Big Leaf Maple-Day 46
The maples in the Hoh Rainforest are festooned with moss and ferns.
Stately queens draped in verdant, living finery.
I found these two sisters leaning their heads toward each other whispering secrets on the breeze.
Of course, the path beckoned right through their outstretched arms.
I would like to pass that way again.
When I lived in Seattle, back in the early sixties when I was only six or maybe seven, my father took us to the Hoh Rainforest. Even now, I can close my eyes and feel the path beneath my small feet, spongy, like walking across the back of some gigantic sleeping creature. Perhaps, a rain dragon covered in moss or maybe a huge sloth curled beneath the maples and swaying spruce.
Great veils of lichen and lacy moss fell from the shoulders of the mighty trees. The forest glowed with that hazy green light that belongs to old places. Spooked, I remember the delicious tremble in my knees as I trailed behind my parents, trying not to get lost and entangled in the living labyrinth where life sprouted from every crevice and hung from every limb.

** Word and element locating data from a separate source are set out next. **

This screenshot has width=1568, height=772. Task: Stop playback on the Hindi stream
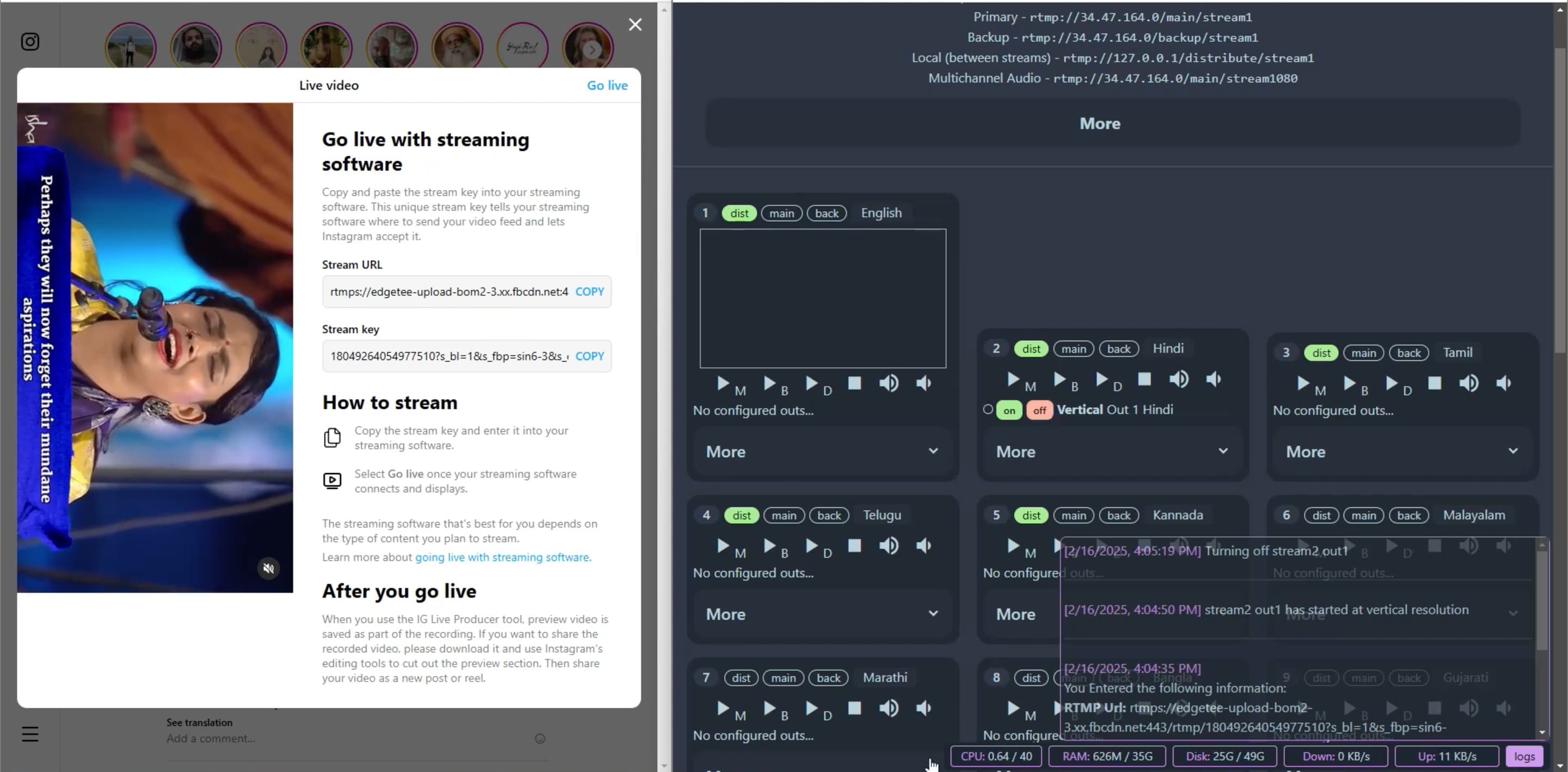pyautogui.click(x=1144, y=379)
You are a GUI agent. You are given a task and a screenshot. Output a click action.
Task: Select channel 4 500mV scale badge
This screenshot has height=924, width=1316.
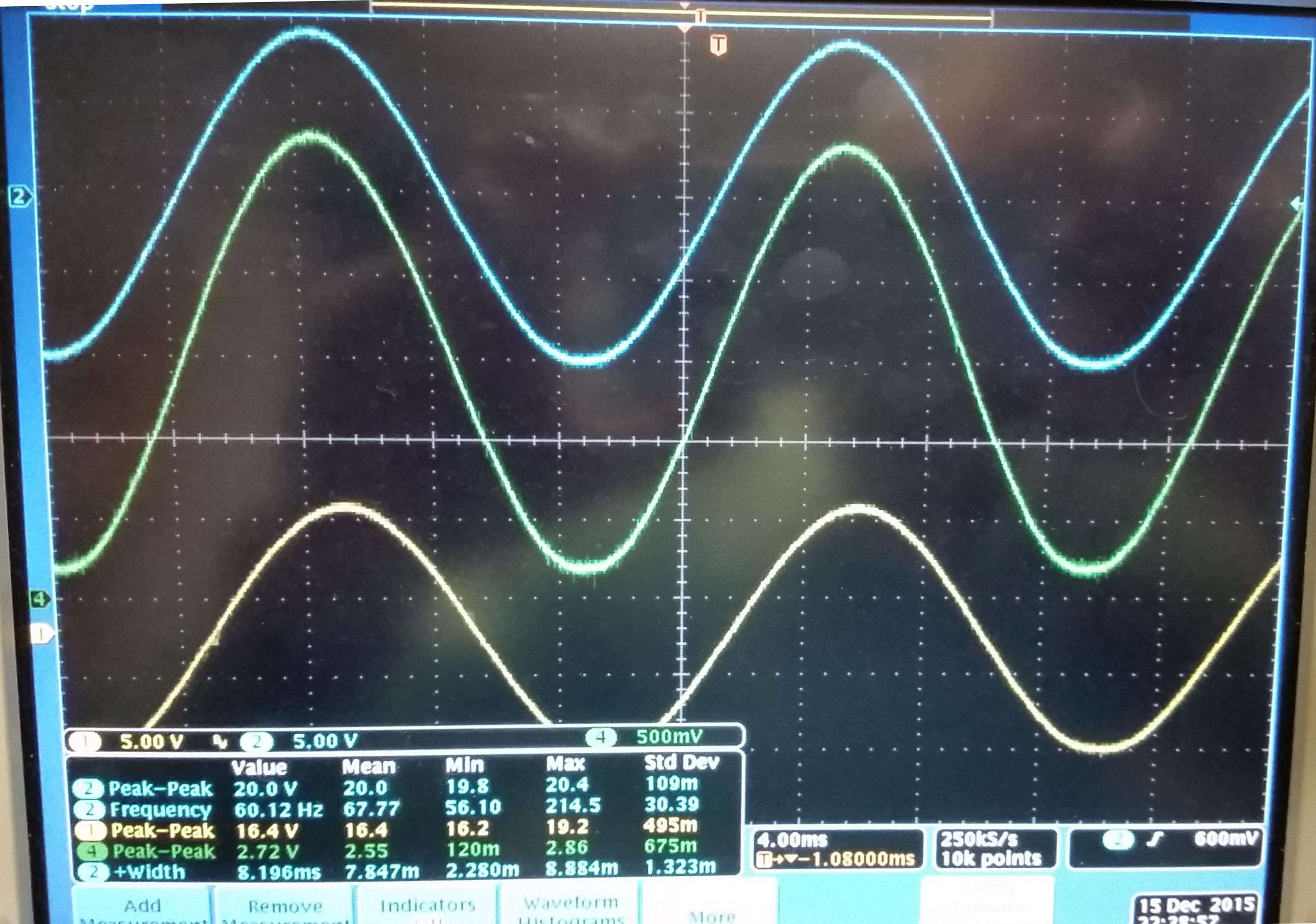tap(601, 737)
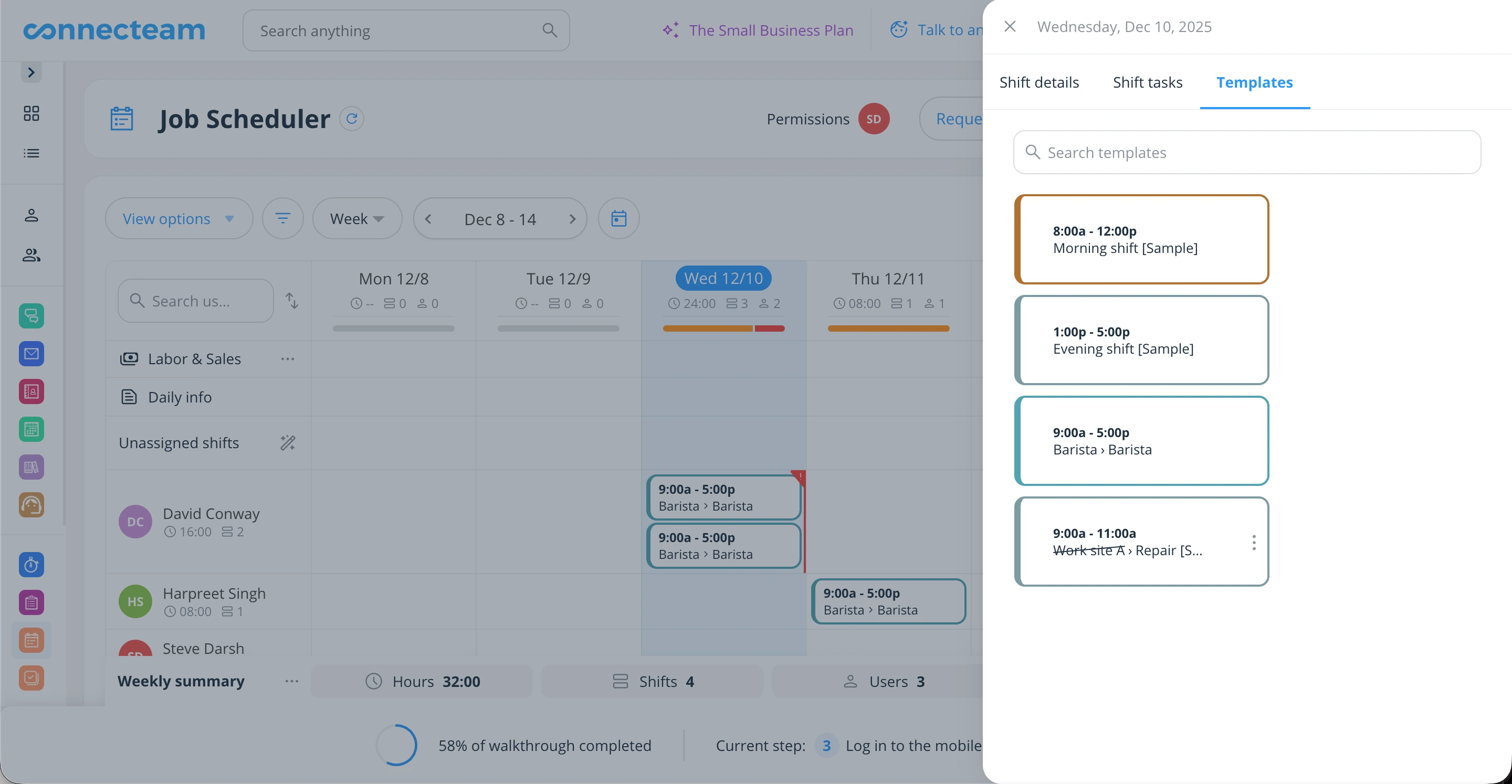Open the Calendar feature icon in sidebar
Viewport: 1512px width, 784px height.
31,429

Later, on Vashon Island, not quite in my early sixties, there was Grandmother Maple, holding court in the meadow outside my door with her matriarchal bearing and gentle rule. She wore a regal gown of spring-green beak moss embellished with a grand tunic of variegated emerald sphagnum. Like epaulets, fairy ferns rose from the many shoulders of her twisting trunk.
Maple enclaves are intimate and mysterious, they inspire tiptoeing awe and an expectation of fairies. They are best friends of Wind with their winged seeds and freewheeling leaves. Sometimes, early in the morning, when the breezes gave them voice, I could hear them discussing autumn fashions, debating crimson versus scarlet and the merits of golden highlights in their foliage this season.
Walking through forests, I always find myself walking through time.
And walking through the Hoh a few years ago, I heard the ancient stories moving through the trees on the tongues of the breeze and realized, startled, that some of the tales belonged to me.
.A few years ago I undertook the 100 Day Project.
Each morning I would sit down with paper, paint, and a question:
Who wants to speak through me today?
As I devoted myself to this practice, I began to understand these small paintings as votive offerings to the living world — simple acts of devotion made with gouache, ink, and lustrous gold paint.
In the evenings I would sit with the day’s painting and write a short reflection about the life of that being, about the ways our lives intersect, or about what I was learning by paying attention.
I have returned to these pieces since, tending and enlarging them, listening for the deeper currents as they slowly gather into a book.
For the next while, I will be sharing these paintings and devotional reflections here on Fridays. Taken together, they form a quiet record of one hundred days spent listening closely to the living world.